Source data —
····················

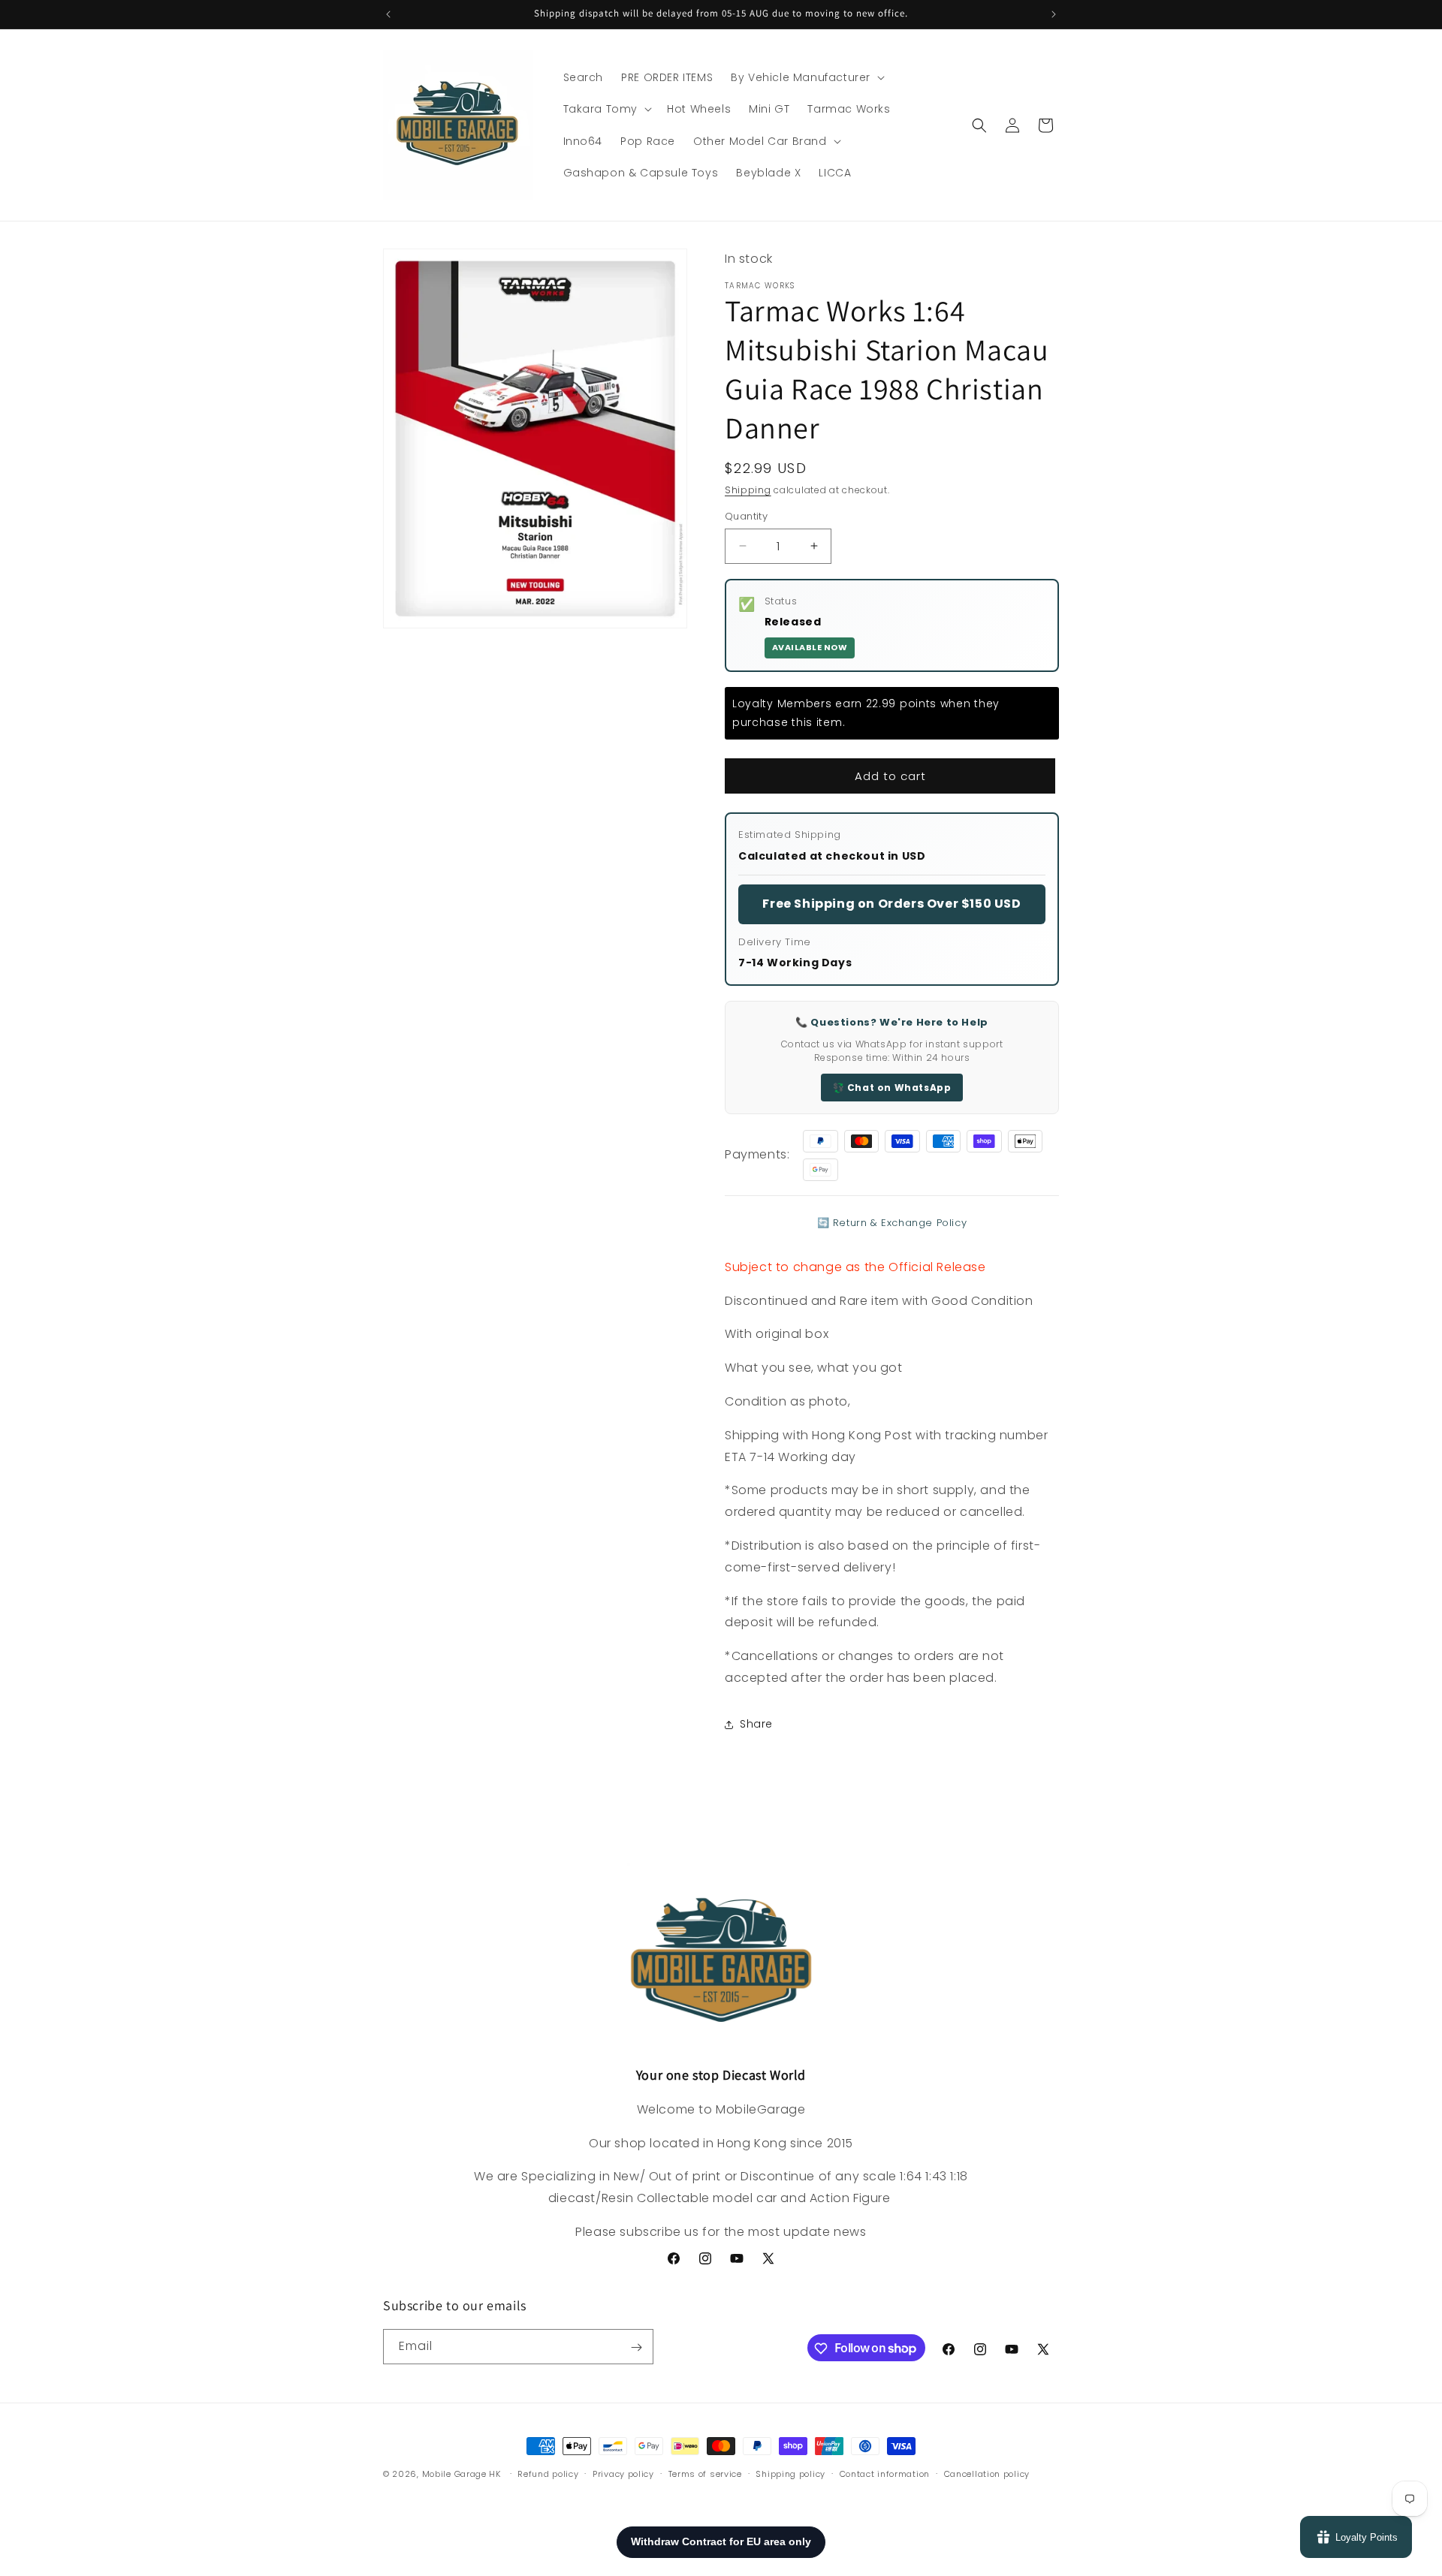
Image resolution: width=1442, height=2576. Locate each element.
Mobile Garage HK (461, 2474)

····················

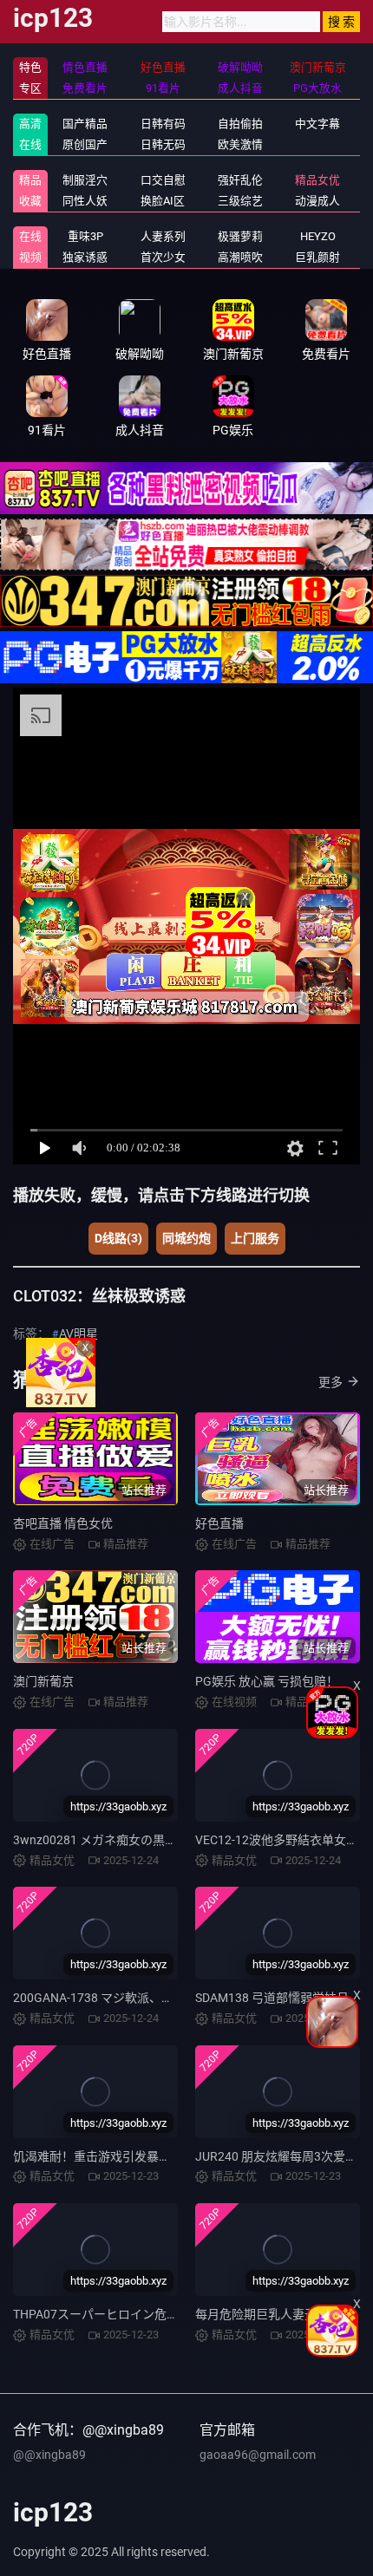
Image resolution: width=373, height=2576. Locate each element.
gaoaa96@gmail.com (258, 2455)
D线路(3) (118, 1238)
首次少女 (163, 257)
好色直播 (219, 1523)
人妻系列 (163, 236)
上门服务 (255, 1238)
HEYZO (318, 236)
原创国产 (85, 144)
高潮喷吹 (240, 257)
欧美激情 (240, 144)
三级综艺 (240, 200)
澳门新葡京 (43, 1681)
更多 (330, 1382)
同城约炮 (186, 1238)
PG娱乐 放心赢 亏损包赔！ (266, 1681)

····················

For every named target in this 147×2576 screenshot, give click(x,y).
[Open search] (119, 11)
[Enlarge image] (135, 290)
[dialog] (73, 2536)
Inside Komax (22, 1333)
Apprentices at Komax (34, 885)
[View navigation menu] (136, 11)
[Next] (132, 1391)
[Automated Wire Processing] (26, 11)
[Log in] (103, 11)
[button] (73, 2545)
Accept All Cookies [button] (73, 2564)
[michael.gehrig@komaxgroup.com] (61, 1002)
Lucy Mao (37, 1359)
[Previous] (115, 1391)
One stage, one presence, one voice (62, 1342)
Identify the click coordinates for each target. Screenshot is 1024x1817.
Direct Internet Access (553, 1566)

····················

All that is wanted is the stretch of lines above from the one containing "[Log in] (103, 11)" through the one containing "One stage, one presence, one voice (62, 1342)", duplicated exactly.

Answer —
[Log in] (103, 11)
[button] (73, 2545)
Accept All Cookies [button] (73, 2564)
[michael.gehrig@komaxgroup.com] (61, 1002)
Lucy Mao (37, 1359)
[Previous] (115, 1391)
One stage, one presence, one voice (62, 1342)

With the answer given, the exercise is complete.